An example run of the multivariate program is in run_multivariate_mi.sh

The output of the multivariate program consists, in order, of

- the tuple specification as specified in the input specification using the -tupleFile switch,
- the corresponding MI or entropy value depending on whether two sets of tuples are specified or only a single one respectively,
- the # of data samples used, 
- the # of EM iterations
- the entropies of the X, Y and (X,Y) sets respectively in the MI case

If the -o switch is supplied output goes to the specified file,
otherwise it goes to standard output.

A discrete version of the program is in the subdirectory discrete-mi,
which also contains a simple example script.

Inputs are: (1) a GMTK-style observation file (with similar input
options that GMTK accepts), and (2) tuple-file which specifies the
offsets for which the MI needs to be calculated.

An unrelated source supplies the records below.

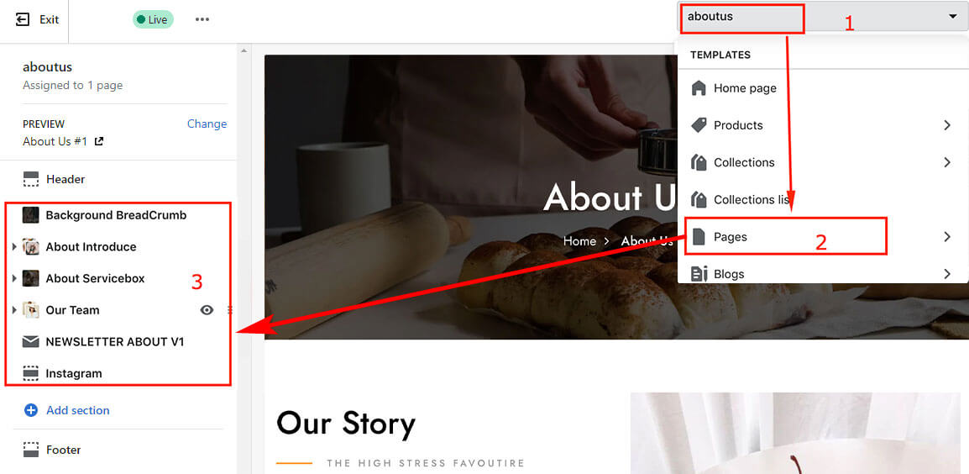Click the sidebar scrollbar up arrow
969x474 pixels.
pos(244,50)
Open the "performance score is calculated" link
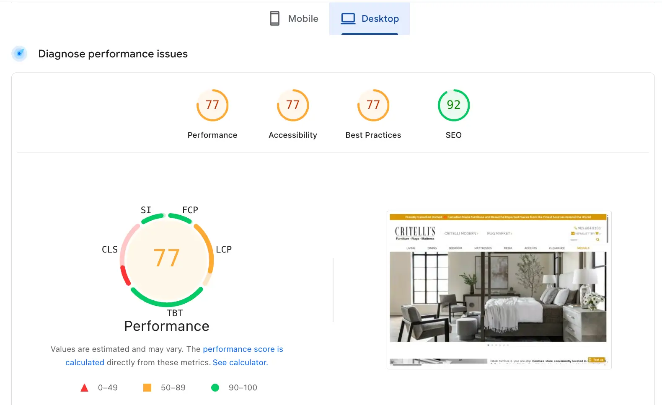Screen dimensions: 662x405 pyautogui.click(x=243, y=349)
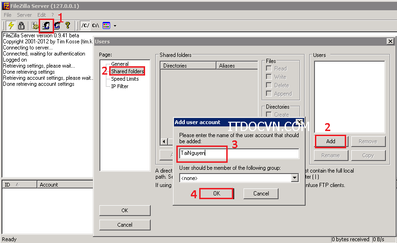Viewport: 397px width, 243px height.
Task: Open server settings toolbar icon
Action: tap(35, 25)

As an example, suppose you have three features and a label and you
store in a GMTK observation file such that the first three elements
are the features and the last one the label.  To compute the MI
between each feature and the label, you'd use the tuple file below:


[0@0] [3@0]
[1@0] [3@0] 
[2@0] [3@0]

assuming positions 0,1, and 2 for the features and index 3 for the
label.

This will produce 3 MI values I(0;3),I(1;3), and I(2;3), one for each
line of tuple file.

[0,1,2@0] [3@0] would compute I(0,1,2 ; 3), the joint MI between
(0,1,2) and the label 3.

The "@0" means that all features and the label are in the same time
frame relative to each other.  If you had a time series and wanted the
MI between, say feature 2 in the previous time frame and the current
one, you'd use 

[2@-1] [2@0]

The example ./discrete-mi/run_discrete_mi2.sh computes MI on some
discrete data in the subdirectory tuple-files using the 3-line tuple
file above.  It outputs 3 MI values in the file specified using the -o
option.

If your features are continuous and your label discrete you can
calculate H(F1,F2,F3) using a tuple line of the form

[F1,F2,F3@0] 

then calculate H(F1,F2,F3|LABEL) the same way as above except the
observations should only contain frames with label LABEL.